Neuss: Polit-Prominenz beim CDU-Zukunftskongress

Neuss: Polit-Prominenz beim CDU-Zukunftskongress

Ministerpräsident Jürgen Rüttgers gibt sich beim Zukunftskongress seiner Partei in Neuss kämpferisch, für MdB Hermann Gröhe ist es der erste Auftritt als Generalsekretär in Neuss, und jetzt wird noch Ministerin Ursula von der Leyen erwartet.

Zwei Monate vor der Landtagswahl in Nordrhein-Westfalen zeigt sich Ministerpräsident Jürgen Rüttgers trotz sinkender Umfragewerte der CDU optimistisch. Er sei guter Dinge und siegesgewiss, sagte der Düsseldorfer Regierungschef am Freitag beim Zukunftskongress seiner Partei in Neuss. Um das Vertrauen der Wähler nach der Sponsoring-Affäre zurückzugewinnen, werde man nun alles offenlegen, was offenzulegen sei, versprach er.
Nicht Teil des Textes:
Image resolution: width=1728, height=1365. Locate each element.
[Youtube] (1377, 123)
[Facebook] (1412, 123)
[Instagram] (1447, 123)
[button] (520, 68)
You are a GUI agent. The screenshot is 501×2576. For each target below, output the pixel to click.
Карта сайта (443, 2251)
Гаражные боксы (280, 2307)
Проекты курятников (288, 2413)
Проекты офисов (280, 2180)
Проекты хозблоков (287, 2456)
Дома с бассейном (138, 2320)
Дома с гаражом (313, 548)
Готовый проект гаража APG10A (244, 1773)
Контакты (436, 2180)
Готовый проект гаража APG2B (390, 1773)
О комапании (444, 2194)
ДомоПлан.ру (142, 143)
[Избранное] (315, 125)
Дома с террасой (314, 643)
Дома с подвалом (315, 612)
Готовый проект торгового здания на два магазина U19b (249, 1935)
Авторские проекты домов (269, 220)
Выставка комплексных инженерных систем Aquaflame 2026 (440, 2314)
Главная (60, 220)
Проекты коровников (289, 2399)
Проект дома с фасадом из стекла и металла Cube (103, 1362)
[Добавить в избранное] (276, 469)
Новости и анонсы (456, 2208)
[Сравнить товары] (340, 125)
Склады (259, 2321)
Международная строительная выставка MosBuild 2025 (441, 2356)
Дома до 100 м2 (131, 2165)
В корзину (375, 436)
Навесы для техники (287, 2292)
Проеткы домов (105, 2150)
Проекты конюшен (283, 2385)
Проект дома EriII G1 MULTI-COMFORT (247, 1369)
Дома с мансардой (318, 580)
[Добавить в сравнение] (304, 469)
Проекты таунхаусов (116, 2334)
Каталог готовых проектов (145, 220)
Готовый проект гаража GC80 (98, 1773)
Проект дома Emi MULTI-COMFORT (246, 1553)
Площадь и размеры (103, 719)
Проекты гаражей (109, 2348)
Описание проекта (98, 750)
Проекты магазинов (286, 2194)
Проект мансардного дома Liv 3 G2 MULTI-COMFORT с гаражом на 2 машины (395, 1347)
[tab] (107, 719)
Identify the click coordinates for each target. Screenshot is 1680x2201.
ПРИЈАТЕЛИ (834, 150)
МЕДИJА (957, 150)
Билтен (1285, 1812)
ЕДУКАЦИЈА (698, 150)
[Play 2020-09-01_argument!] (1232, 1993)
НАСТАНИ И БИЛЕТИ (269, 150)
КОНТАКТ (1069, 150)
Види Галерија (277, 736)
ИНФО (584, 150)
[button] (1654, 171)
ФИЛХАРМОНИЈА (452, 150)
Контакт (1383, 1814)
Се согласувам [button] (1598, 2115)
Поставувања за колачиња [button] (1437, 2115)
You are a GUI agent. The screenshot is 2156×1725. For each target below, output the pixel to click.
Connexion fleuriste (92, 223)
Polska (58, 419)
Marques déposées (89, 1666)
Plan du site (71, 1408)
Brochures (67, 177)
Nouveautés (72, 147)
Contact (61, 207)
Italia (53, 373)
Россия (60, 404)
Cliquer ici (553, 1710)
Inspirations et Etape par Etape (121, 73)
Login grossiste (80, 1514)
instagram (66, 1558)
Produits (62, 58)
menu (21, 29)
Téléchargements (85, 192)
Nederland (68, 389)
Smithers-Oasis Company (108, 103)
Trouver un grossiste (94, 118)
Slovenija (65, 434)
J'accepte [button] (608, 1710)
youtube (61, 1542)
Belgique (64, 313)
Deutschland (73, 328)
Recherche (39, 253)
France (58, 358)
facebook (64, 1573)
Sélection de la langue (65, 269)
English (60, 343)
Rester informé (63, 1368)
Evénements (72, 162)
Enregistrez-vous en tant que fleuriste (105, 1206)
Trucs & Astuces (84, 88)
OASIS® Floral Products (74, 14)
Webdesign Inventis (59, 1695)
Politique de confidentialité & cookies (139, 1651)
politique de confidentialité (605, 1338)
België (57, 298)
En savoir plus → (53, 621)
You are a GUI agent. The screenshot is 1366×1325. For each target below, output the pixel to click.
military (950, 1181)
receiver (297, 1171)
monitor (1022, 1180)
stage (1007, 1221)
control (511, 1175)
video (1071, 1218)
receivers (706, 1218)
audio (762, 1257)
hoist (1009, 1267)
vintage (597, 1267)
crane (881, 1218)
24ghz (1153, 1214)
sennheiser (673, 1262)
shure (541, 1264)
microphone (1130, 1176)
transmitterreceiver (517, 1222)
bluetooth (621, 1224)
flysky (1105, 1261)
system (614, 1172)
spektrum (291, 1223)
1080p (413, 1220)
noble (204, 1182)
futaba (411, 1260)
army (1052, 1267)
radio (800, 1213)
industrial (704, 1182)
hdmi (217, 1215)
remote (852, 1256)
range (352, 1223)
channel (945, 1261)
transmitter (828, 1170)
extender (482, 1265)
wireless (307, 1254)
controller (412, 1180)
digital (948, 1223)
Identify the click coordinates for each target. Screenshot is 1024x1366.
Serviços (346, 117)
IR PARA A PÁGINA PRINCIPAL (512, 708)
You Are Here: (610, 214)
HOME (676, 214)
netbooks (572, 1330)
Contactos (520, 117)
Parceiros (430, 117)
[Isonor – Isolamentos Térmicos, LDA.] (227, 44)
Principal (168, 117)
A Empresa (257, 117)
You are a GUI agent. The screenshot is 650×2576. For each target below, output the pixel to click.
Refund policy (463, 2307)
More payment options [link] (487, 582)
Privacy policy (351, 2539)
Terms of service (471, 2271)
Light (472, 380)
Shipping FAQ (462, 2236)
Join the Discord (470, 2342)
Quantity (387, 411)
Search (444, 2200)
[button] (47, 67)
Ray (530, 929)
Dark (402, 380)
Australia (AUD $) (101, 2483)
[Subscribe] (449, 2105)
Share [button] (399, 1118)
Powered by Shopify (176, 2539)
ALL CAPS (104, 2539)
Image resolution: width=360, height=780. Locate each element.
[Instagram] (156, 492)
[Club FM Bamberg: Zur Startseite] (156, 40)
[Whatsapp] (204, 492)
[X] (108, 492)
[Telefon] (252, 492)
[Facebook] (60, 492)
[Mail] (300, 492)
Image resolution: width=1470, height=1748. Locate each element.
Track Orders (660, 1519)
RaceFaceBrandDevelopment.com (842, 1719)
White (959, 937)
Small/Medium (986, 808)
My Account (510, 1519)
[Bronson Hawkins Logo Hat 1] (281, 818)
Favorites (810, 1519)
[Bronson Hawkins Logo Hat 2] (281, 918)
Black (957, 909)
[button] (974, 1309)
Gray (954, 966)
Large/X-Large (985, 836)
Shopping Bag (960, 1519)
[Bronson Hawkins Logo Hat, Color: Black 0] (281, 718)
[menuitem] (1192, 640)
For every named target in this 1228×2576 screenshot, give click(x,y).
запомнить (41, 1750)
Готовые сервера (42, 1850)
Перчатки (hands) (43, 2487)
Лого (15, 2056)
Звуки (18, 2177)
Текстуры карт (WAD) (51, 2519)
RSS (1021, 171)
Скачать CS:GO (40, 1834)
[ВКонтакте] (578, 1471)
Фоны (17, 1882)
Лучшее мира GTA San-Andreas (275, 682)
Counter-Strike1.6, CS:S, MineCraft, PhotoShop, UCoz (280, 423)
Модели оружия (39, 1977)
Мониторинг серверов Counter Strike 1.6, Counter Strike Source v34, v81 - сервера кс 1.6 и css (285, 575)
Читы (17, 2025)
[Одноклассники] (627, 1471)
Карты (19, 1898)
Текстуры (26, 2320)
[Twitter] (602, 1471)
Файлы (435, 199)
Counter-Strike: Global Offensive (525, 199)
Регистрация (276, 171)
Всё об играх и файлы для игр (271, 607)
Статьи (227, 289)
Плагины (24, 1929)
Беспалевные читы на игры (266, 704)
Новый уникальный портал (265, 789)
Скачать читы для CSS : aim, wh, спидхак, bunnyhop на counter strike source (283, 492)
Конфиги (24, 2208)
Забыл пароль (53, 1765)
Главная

In den vergangenen Wochen war bekanntgeworden, dass die CDU Briefe verschickt hatte, in denen gegen Geld exklusive Gesprächstermine mit Regierungschef Rüttgers oder den Ministern auf dem Landesparteitag Mitte März angeboten worden waren. Berichten zufolge soll auch im Vorfeld des Zukunftskongresses entsprechend um Sponsoren geworben worden sein. Der bisherige Generalsekretär der CDU, Hendrik Wüst, hatte für die umstrittenen Briefe die Verantwortung übernommen und war vergangenen Montag zurückgetreten.

Käuflichkeitsvorwürfe wies Rüttgers am Freitag erneut zurück. Die Vorwürfe seien ihm unter die Haut gegangen, betonte er. Auch der designierte Generalsekretär der CDU Nordrhein-Westfalen, Andreas Krautscheid, erklärte, bei der Partei habe es nie bezahlte Termine gegeben. Das briefliche Angebot sei niemals zur Anwendung gekommen. "Es hat in der Vergangenheit Briefe gegeben, die nicht korrekt waren und in denen Dinge versprochen wurden, die man nicht versprechen darf", sagte der bisherige Europaminister. "Aber die Praxis ist abgestellt und wieder niemals mehr vorkommen."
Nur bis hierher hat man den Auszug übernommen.